> **ASSIGNED TASK**
Would you give the entries below again, precisely as they are written?

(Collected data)
══════

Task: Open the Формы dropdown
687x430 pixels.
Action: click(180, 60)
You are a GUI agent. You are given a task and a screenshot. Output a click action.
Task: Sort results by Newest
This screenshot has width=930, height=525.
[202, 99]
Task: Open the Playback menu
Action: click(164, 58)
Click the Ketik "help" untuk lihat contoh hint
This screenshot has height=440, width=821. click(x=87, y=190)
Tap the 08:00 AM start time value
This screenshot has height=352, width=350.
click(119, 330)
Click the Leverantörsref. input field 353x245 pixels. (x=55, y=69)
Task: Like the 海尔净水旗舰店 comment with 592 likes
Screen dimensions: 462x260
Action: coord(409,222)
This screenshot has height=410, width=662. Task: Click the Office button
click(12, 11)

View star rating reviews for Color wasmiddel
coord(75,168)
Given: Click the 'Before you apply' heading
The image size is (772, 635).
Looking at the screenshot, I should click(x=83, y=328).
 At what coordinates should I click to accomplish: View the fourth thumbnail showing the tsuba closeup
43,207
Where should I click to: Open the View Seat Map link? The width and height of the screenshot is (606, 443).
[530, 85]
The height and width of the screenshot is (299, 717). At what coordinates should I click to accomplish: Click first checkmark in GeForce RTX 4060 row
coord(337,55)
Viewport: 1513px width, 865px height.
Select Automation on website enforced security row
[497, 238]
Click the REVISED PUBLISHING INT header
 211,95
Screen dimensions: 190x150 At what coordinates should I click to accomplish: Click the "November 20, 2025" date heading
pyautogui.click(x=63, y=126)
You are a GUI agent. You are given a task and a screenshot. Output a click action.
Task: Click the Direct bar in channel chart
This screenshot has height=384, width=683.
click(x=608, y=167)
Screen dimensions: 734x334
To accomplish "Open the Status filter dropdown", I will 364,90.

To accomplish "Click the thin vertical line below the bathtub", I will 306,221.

══════

> **OUTPUT FOR THIS EXERCISE**
Task: Open the Формы dropdown
687x430 pixels.
Action: click(180, 60)
You are a GUI agent. You are given a task and a screenshot. Output a click action.
Task: Sort results by Newest
This screenshot has width=930, height=525.
[202, 99]
Task: Open the Playback menu
Action: click(164, 58)
Click the Ketik "help" untuk lihat contoh hint
This screenshot has height=440, width=821. click(x=87, y=190)
Tap the 08:00 AM start time value
This screenshot has height=352, width=350.
click(119, 330)
Click the Leverantörsref. input field 353x245 pixels. (x=55, y=69)
Task: Like the 海尔净水旗舰店 comment with 592 likes
Screen dimensions: 462x260
Action: coord(409,222)
This screenshot has height=410, width=662. Task: Click the Office button
click(12, 11)

View star rating reviews for Color wasmiddel
coord(75,168)
Given: Click the 'Before you apply' heading
The image size is (772, 635).
Looking at the screenshot, I should click(x=83, y=328).
 At what coordinates should I click to accomplish: View the fourth thumbnail showing the tsuba closeup
43,207
Where should I click to: Open the View Seat Map link? The width and height of the screenshot is (606, 443).
[530, 85]
The height and width of the screenshot is (299, 717). At what coordinates should I click to accomplish: Click first checkmark in GeForce RTX 4060 row
coord(337,55)
Viewport: 1513px width, 865px height.
Select Automation on website enforced security row
[497, 238]
Click the REVISED PUBLISHING INT header
 211,95
Screen dimensions: 190x150 At what coordinates should I click to accomplish: Click the "November 20, 2025" date heading
pyautogui.click(x=63, y=126)
You are a GUI agent. You are given a task and a screenshot. Output a click action.
Task: Click the Direct bar in channel chart
This screenshot has height=384, width=683.
click(x=608, y=167)
Screen dimensions: 734x334
To accomplish "Open the Status filter dropdown", I will 364,90.

To accomplish "Click the thin vertical line below the bathtub", I will 306,221.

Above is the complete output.